Much Ado About Stuffing

Much Ado About Stuffing

Fabulous Dairy-Free, NO MIXER Chocolate Cake

Spruce Eats recently shared this chooclate cake recipe from chef Sharon Paley, and I don’t think I ever will make a different recipe. Its just perfect, and, you won’t miss the dairy! As an added bonus, you don’t need to take out a mixer, just whip it up in a bowl, and bake it off in a bundt pan. It doesn’t even need frosting, just dust with a little confectioners sugar.
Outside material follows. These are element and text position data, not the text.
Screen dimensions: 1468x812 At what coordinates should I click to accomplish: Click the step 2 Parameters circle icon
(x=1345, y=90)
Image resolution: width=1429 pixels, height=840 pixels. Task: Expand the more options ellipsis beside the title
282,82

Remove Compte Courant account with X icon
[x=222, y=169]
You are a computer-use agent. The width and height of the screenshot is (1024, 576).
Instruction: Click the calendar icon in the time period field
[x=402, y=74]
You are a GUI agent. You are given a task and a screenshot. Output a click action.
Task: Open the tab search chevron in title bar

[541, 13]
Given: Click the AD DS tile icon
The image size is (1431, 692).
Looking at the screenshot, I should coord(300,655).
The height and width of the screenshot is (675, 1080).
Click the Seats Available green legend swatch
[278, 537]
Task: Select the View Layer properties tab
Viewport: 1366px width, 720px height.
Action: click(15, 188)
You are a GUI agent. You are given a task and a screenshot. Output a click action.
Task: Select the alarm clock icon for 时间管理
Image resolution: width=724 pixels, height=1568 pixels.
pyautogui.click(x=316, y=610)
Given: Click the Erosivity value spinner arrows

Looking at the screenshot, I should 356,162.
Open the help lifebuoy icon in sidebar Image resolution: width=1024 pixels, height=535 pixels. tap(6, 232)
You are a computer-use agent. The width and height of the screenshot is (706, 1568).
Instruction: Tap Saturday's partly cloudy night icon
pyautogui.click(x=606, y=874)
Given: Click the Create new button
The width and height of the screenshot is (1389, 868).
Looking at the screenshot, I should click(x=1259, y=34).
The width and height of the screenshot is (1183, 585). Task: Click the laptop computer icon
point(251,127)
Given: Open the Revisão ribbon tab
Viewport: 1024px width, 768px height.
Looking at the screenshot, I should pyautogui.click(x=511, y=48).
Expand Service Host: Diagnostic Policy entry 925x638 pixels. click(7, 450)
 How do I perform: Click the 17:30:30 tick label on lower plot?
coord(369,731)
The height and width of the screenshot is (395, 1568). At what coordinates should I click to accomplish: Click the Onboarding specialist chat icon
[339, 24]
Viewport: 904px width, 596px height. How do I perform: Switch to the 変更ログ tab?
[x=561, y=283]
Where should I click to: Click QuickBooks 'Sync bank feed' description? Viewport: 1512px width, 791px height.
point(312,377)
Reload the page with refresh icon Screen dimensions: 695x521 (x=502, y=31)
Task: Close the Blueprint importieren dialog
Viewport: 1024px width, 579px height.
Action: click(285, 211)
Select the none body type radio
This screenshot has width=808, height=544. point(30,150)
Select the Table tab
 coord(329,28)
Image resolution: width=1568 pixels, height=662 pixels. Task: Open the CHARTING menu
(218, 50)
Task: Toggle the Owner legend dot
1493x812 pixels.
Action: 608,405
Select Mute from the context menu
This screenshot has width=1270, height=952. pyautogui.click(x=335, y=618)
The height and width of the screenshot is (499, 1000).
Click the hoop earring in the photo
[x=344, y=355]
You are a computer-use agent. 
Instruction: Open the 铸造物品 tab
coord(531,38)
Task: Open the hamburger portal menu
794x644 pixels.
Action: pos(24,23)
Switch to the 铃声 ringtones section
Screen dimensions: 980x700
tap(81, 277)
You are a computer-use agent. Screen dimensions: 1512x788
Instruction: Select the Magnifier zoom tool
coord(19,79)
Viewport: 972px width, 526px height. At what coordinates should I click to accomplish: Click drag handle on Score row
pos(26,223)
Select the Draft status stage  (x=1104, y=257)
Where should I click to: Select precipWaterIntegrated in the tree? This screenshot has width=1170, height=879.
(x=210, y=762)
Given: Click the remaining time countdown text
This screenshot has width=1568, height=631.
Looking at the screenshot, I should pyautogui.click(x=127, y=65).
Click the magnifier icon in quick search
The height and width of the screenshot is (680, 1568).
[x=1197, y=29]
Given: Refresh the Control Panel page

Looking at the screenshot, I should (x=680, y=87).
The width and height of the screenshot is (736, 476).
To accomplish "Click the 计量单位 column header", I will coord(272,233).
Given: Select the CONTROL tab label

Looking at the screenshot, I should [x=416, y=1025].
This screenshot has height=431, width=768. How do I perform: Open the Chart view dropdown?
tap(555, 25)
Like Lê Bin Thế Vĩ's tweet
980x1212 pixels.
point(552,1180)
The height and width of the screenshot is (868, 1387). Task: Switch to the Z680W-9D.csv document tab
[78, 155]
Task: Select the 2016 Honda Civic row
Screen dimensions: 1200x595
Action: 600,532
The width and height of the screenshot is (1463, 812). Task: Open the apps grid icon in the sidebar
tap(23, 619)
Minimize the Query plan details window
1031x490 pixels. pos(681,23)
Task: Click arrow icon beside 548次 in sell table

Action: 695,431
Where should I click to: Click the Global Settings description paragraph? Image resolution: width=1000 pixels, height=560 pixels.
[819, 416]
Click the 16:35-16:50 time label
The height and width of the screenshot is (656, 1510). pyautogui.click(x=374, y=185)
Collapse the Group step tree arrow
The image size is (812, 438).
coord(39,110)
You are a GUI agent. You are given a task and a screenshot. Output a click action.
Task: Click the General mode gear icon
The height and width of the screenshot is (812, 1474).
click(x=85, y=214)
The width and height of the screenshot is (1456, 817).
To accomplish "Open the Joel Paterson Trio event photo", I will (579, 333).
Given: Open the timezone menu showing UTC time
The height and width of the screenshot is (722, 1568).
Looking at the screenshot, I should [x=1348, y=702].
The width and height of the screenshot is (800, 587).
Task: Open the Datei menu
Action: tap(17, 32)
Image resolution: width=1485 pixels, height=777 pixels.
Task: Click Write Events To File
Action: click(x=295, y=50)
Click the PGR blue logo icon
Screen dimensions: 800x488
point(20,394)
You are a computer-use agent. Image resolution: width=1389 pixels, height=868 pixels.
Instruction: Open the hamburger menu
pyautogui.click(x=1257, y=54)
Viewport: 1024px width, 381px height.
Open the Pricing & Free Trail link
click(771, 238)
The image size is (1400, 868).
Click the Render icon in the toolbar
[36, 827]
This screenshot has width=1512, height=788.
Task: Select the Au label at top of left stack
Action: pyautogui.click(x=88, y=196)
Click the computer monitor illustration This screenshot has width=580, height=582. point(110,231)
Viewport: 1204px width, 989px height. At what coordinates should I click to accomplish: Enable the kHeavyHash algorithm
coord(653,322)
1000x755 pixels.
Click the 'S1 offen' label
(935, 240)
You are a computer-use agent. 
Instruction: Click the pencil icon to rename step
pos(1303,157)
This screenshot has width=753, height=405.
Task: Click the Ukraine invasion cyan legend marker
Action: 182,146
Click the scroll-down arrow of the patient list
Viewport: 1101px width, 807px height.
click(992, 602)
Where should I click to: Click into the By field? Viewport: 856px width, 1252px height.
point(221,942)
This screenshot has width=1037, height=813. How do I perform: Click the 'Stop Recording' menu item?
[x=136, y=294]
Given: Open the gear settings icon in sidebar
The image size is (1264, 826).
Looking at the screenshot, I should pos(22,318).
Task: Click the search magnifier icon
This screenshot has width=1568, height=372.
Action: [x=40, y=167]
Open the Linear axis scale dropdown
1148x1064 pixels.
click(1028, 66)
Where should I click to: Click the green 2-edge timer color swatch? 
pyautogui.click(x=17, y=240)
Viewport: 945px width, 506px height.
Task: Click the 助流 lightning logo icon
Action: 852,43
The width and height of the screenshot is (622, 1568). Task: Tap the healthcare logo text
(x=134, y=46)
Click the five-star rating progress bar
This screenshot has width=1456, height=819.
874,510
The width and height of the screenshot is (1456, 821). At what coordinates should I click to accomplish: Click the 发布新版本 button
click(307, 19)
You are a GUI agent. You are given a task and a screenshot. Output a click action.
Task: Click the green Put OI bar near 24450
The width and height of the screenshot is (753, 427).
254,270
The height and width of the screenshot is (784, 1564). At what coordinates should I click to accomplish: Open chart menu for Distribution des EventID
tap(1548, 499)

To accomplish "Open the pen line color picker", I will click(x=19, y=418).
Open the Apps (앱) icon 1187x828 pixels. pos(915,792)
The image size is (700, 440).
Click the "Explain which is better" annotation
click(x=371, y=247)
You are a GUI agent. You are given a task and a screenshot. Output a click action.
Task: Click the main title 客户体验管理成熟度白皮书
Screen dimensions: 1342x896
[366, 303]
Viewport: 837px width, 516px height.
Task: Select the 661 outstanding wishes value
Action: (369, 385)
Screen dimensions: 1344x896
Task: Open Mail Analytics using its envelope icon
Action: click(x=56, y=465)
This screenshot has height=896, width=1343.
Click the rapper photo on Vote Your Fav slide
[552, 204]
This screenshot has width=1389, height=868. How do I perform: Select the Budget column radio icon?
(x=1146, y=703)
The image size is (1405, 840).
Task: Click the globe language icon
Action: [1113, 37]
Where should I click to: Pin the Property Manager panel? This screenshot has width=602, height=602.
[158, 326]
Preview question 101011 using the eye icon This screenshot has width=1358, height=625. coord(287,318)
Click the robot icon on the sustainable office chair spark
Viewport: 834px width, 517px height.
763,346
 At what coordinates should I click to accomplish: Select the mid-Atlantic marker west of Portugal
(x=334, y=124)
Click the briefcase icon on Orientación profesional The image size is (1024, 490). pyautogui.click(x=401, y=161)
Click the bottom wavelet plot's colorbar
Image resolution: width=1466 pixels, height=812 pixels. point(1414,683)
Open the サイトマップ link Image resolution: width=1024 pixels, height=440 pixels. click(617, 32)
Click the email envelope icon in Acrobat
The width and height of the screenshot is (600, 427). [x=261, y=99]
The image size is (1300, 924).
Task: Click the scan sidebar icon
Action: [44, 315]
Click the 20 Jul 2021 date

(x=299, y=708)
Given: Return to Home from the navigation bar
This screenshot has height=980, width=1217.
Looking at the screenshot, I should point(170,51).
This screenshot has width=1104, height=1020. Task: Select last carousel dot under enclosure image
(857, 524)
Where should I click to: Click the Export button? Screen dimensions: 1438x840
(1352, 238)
  • 1 1/2 cups chopped bittersweet chocolate, or semi-sweet chocolate chips
  • 2 1/4 cups flour
  • 1 3/4 cups sugar
  • 2/3 cup cocoa powder
  • 1 1/2 teaspoons baking powder
  • 1 1/2 teaspoons baking soda
  • 1 1/2 teaspoons instant espresso granules
  • 3/4 teaspoon salt
  • 1 1/4 cup neutral oil, such as grapeseed or canola
  • 3/4 cup orange juice
  • 3/4 cup water
  • 3 large eggs
  • 2 teaspoons pure vanilla extract

Steps to Make It

  1. Gather the ingredients.
  2. Preheat the oven to 350 F (180 ° C). (If you are using a dark or nonstick pan, reduce the heat by 25° F). Lightly grease and flour a Bundt pan, making sure to tap out any excess flour. Or, grease 2 9-inch (23 cm) layer cake pans, and line the bottom of each with a parchment paper circle. Grease the parchment circles. Set aside.
  3. In a double-boiler or microwave, melt the chocolate. Alternatively, place the chocolate in a heatproof bowl, and set it over a small saucepan of gently simmering water (the bottom of the bowl should rest in the saucepan, but should not touch the water). Stir constantly until the chocolate melts, then remove the bowl from the saucepan and set aside.
  4. In a large bowl, whisk together the flour, sugar, cocoa powder, baking powder, baking soda, instant espresso, and salt.
  5. In another bowl, whisk together the oil, orange juice, water, eggs, and vanilla.
  6. Add the wet ingredients to the dry, and mix just until combined. Add the melted chocolate, and stir just until it is well incorporated and the batter is smoot
  7. Pour the batter into the prepared pan(s). Bake in the preheated oven until a tester inserted in the center of the cake comes out clean – about 50 to 60 minutes if using a Bundt pan, or 35 to 45 minutes if using layer cake pans. Cool completely on a wire rack. Glaze or frost as desired. Enjoy!